▸ Activity:
Look below for the line holding "特定商取引法に基づく表記 (290, 1330)" and the line holding "プライバシーポリシー (455, 1330)". Transcribe exactly those lines and all lines between them, nothing more.

▸ Supplied material:
•••••
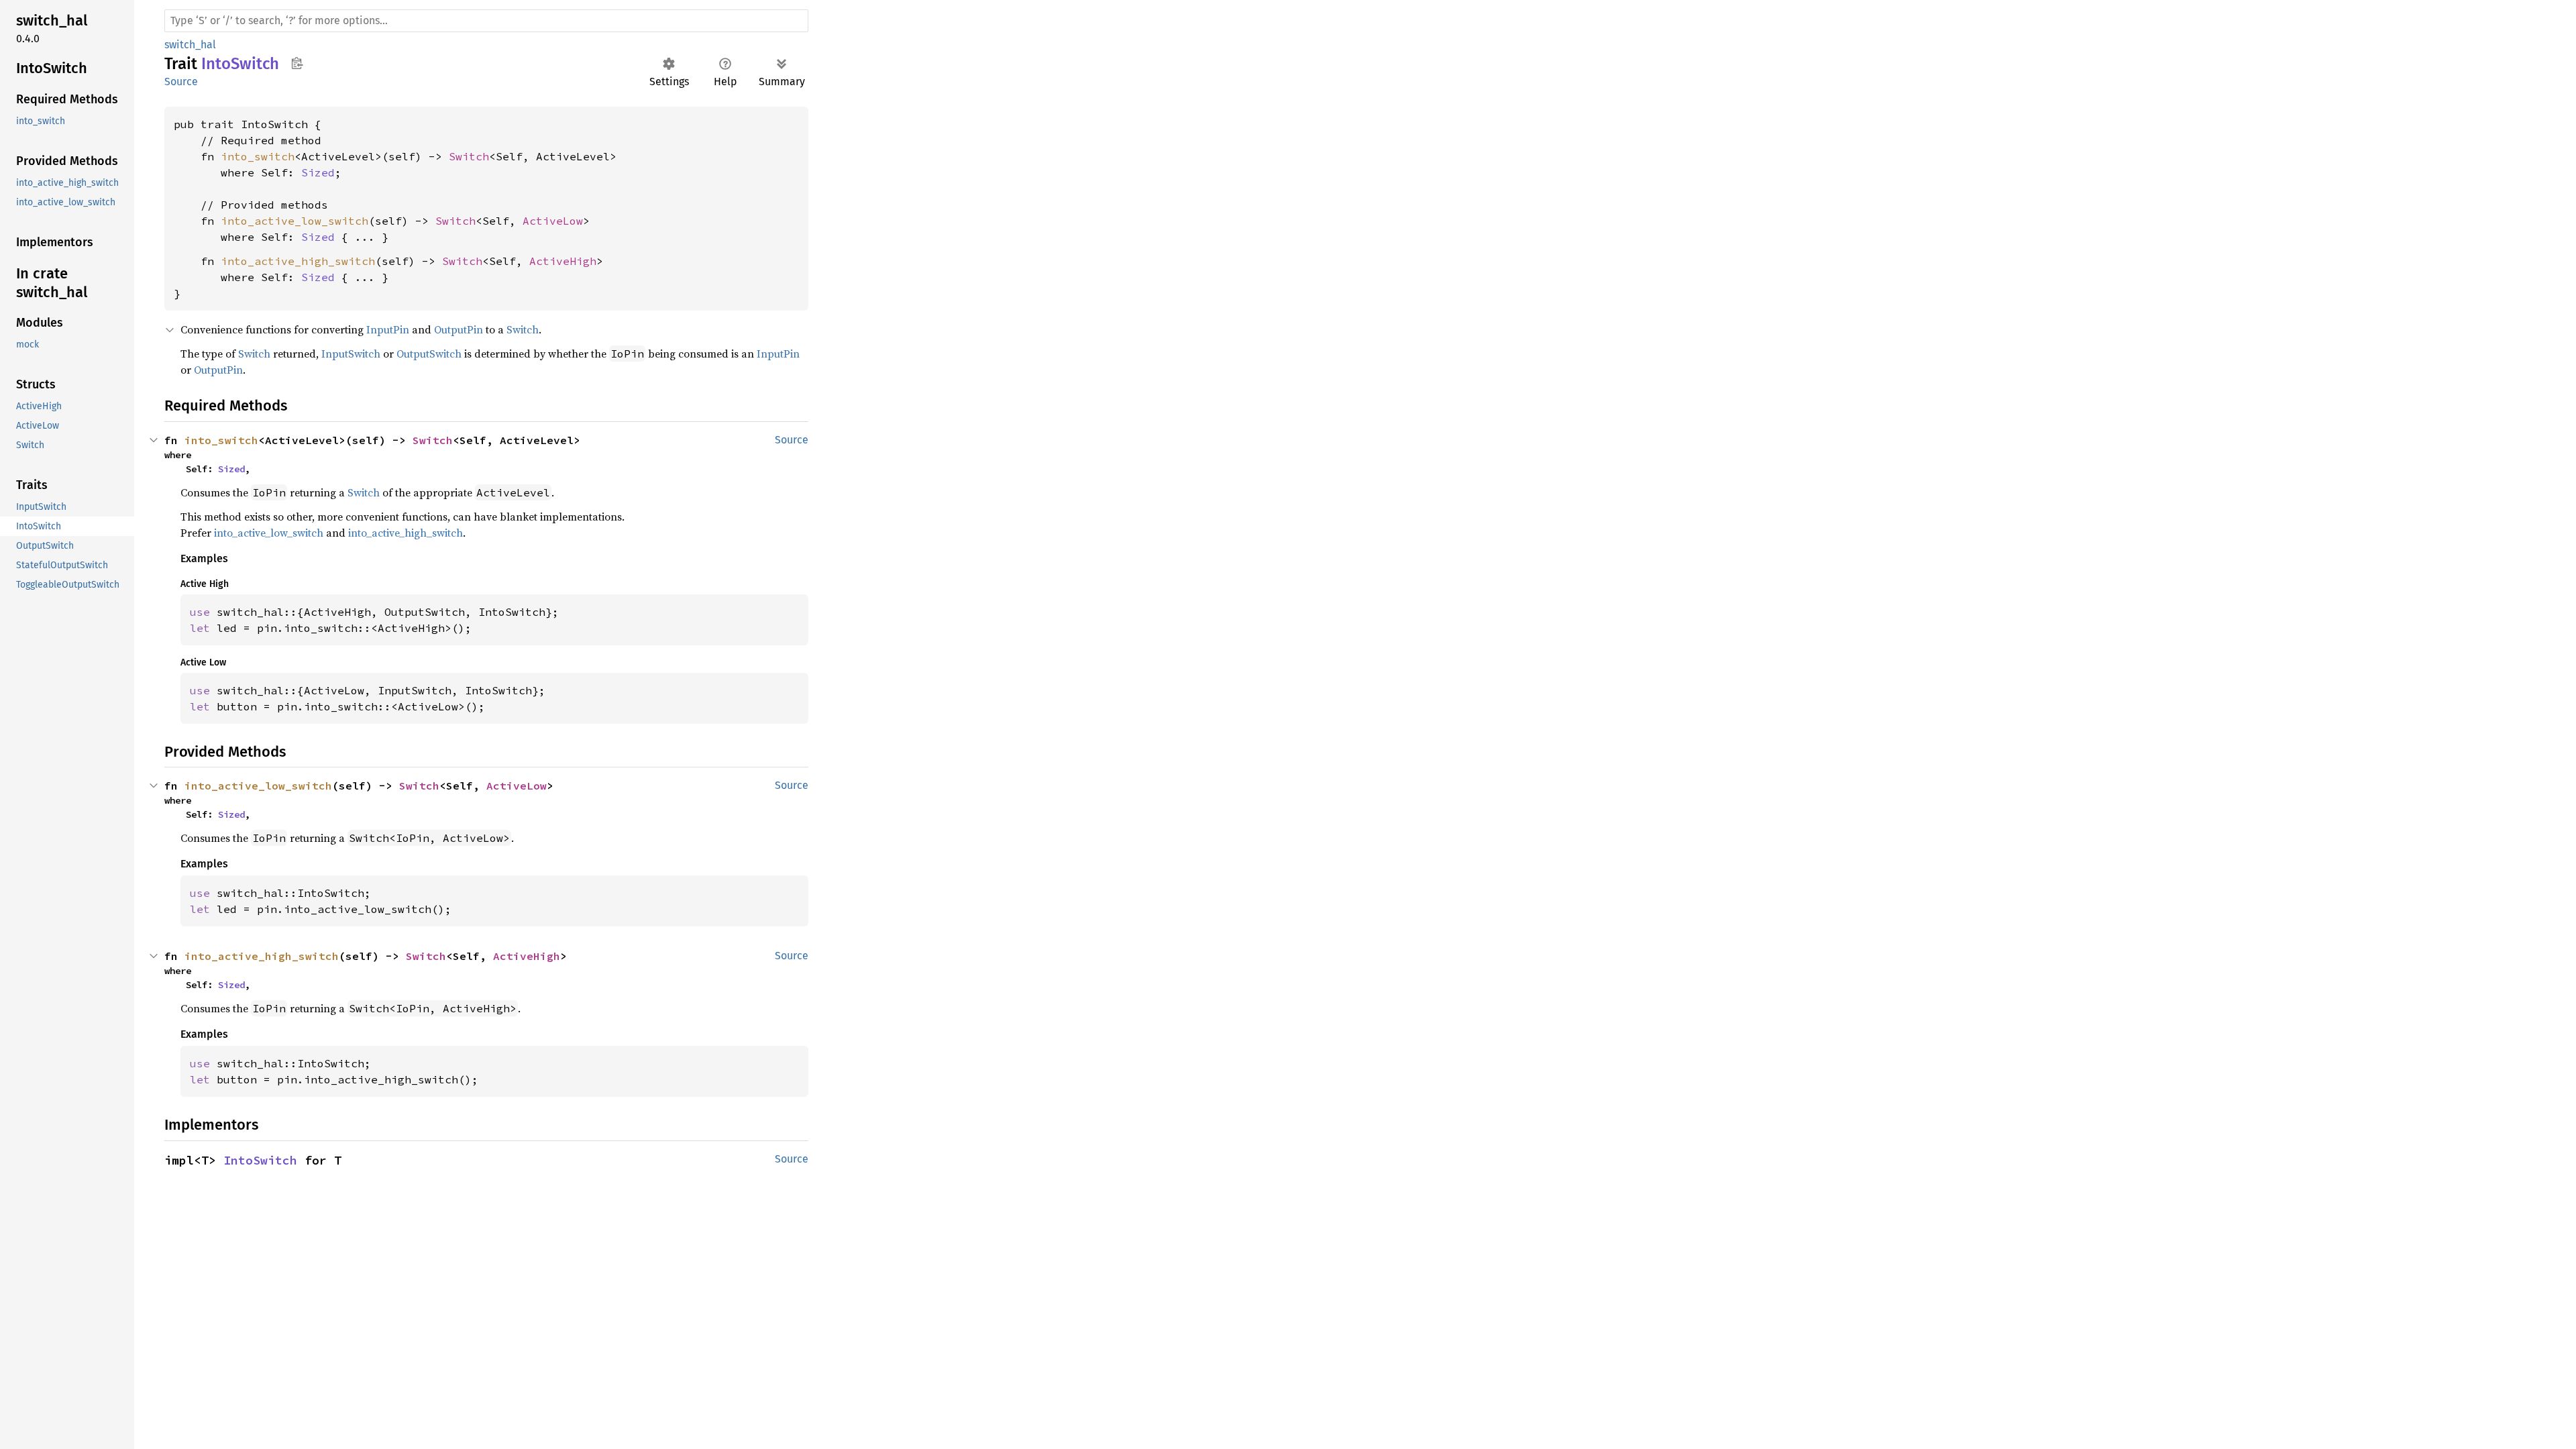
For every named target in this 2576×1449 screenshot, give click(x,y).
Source (181, 81)
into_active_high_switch (298, 261)
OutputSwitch (429, 353)
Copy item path (297, 63)
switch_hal (190, 44)
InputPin (387, 329)
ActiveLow (553, 220)
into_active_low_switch (294, 220)
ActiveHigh (562, 261)
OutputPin (458, 329)
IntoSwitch (260, 1160)
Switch (469, 156)
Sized (318, 172)
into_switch (257, 156)
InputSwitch (350, 353)
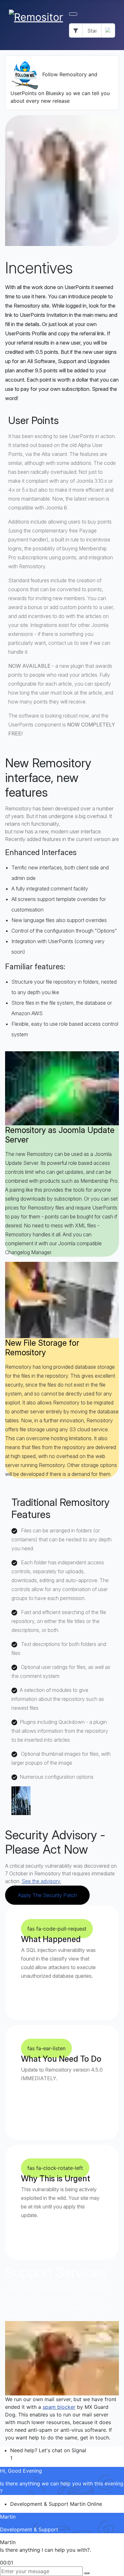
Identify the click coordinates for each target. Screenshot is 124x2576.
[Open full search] (108, 30)
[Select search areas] (75, 30)
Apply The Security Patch (47, 1895)
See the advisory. (41, 1881)
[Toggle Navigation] (73, 14)
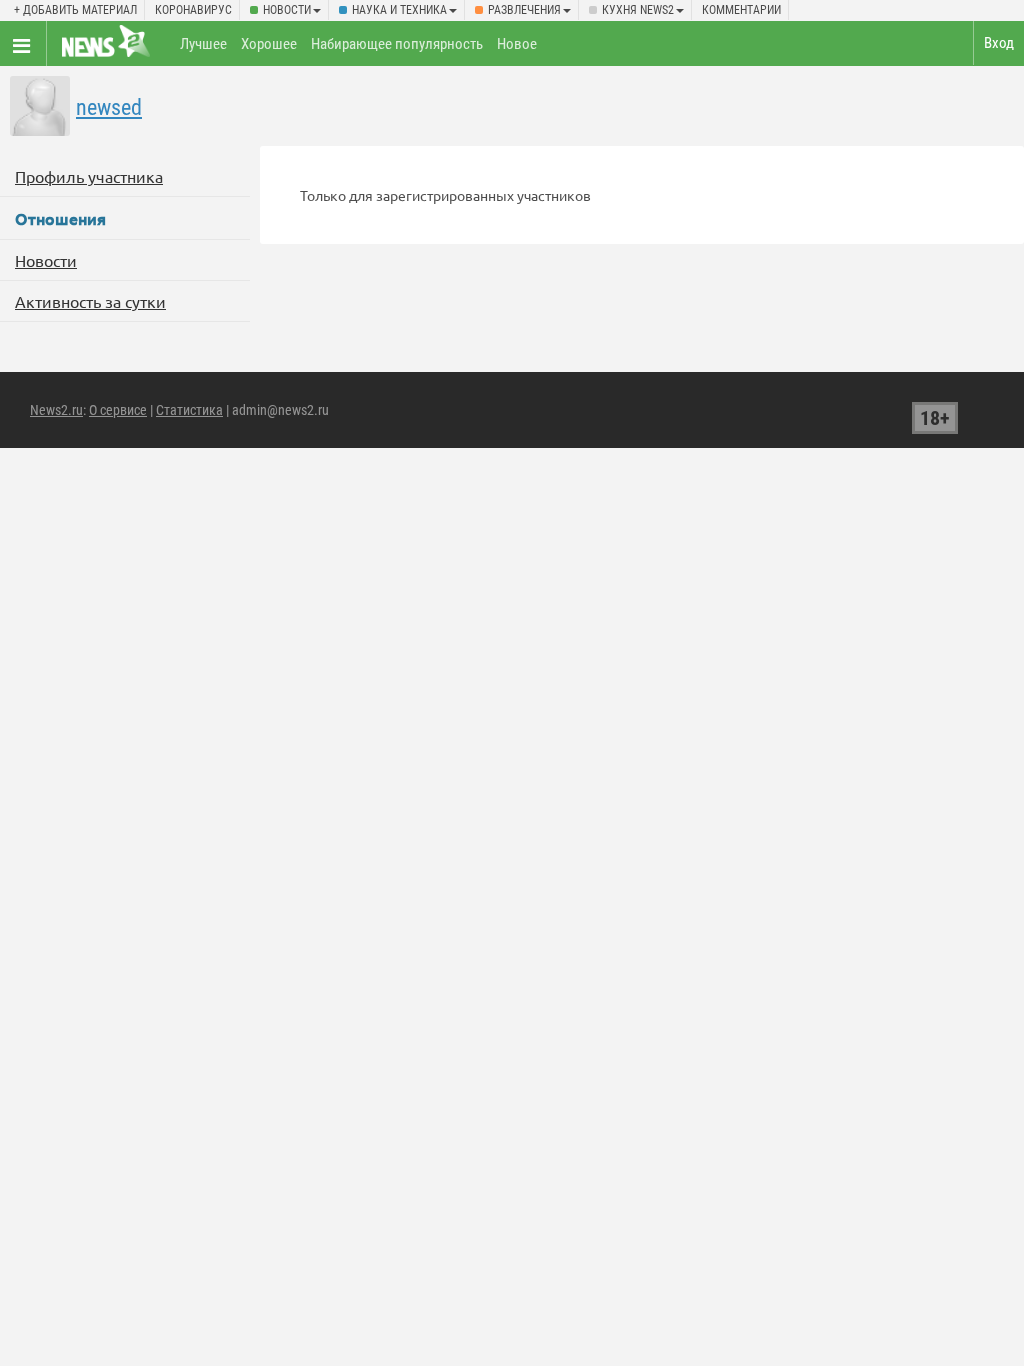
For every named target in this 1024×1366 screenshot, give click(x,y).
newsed (109, 107)
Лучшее (203, 44)
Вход (999, 43)
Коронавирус (193, 10)
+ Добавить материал (75, 10)
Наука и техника (399, 10)
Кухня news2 (638, 10)
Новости (287, 10)
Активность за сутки (90, 301)
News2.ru (56, 410)
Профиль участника (89, 176)
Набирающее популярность (397, 44)
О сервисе (118, 410)
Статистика (189, 410)
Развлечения (524, 10)
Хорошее (269, 44)
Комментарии (741, 10)
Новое (517, 44)
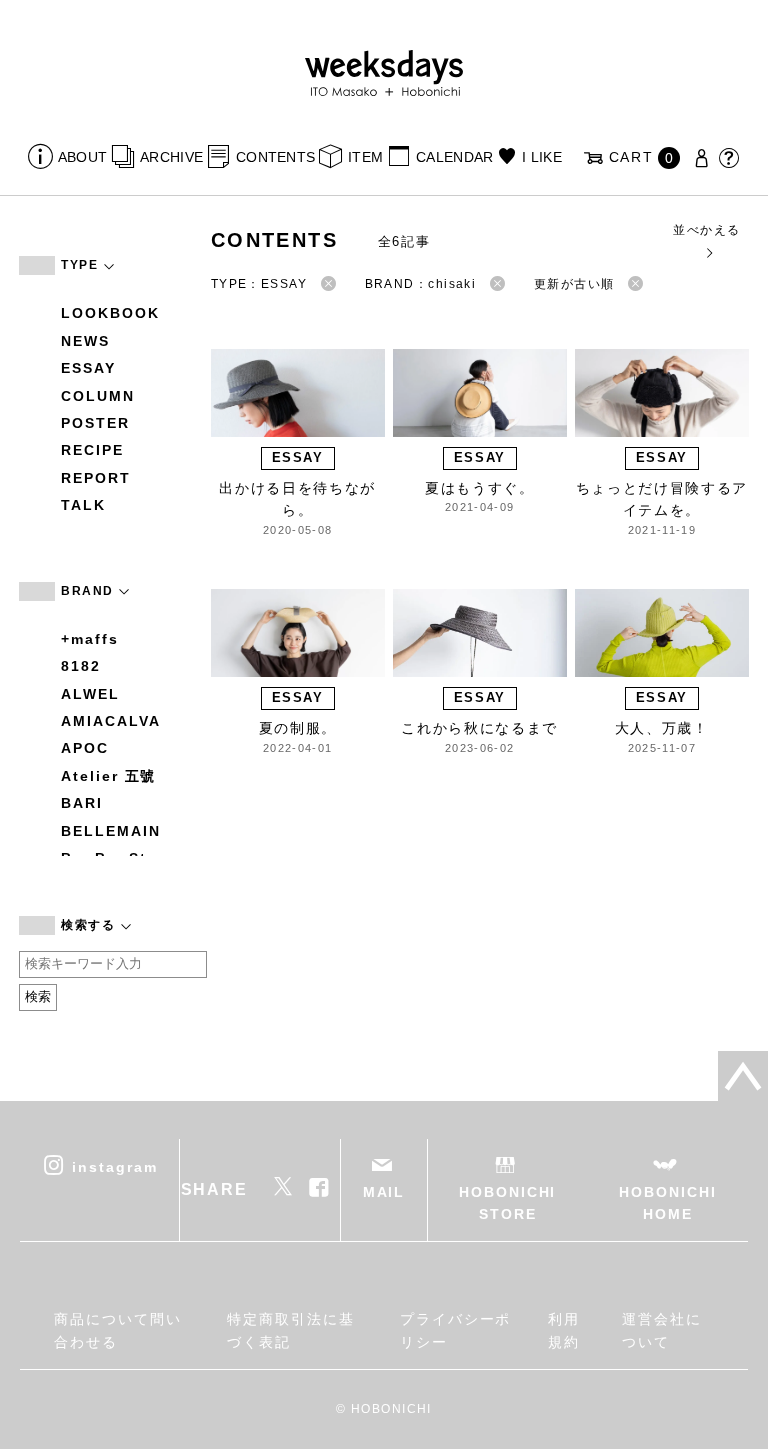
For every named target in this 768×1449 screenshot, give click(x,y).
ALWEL (90, 694)
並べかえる (706, 230)
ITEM (365, 157)
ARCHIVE (171, 157)
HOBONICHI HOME (667, 1203)
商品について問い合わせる (117, 1330)
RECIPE (92, 450)
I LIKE (542, 157)
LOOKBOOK (110, 313)
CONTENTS (275, 157)
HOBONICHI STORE (507, 1203)
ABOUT (82, 157)
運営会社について (662, 1330)
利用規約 (564, 1330)
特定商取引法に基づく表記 (290, 1330)
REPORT (96, 478)
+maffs (90, 639)
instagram (114, 1166)
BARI (82, 803)
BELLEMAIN (110, 831)
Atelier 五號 (108, 776)
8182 (81, 666)
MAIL (384, 1192)
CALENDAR (454, 157)
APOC (85, 748)
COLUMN (98, 396)
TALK (83, 505)
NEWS (85, 341)
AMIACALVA (110, 721)
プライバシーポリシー (455, 1330)
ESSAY (88, 368)
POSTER (95, 423)
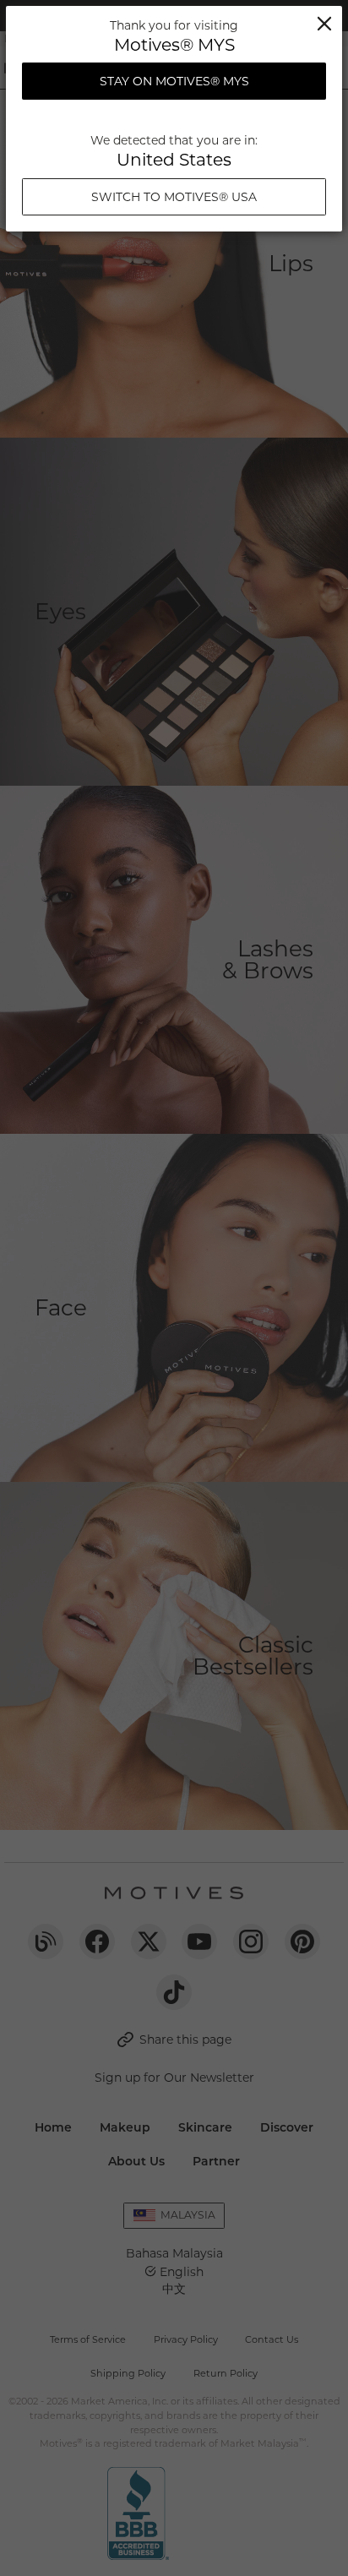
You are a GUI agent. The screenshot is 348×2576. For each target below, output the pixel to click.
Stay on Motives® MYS (174, 81)
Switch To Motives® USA (174, 196)
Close (324, 23)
•••••
▸ Answer to this exercise:
特定商取引法に基づく表記 (290, 1330)
REPORT (96, 478)
+maffs (90, 639)
instagram (114, 1166)
BARI (82, 803)
BELLEMAIN (110, 831)
Atelier 五號 (108, 776)
8182 (81, 666)
MAIL (384, 1192)
CALENDAR (454, 157)
APOC (85, 748)
COLUMN (98, 396)
TALK (83, 505)
NEWS (85, 341)
AMIACALVA (110, 721)
プライバシーポリシー (455, 1330)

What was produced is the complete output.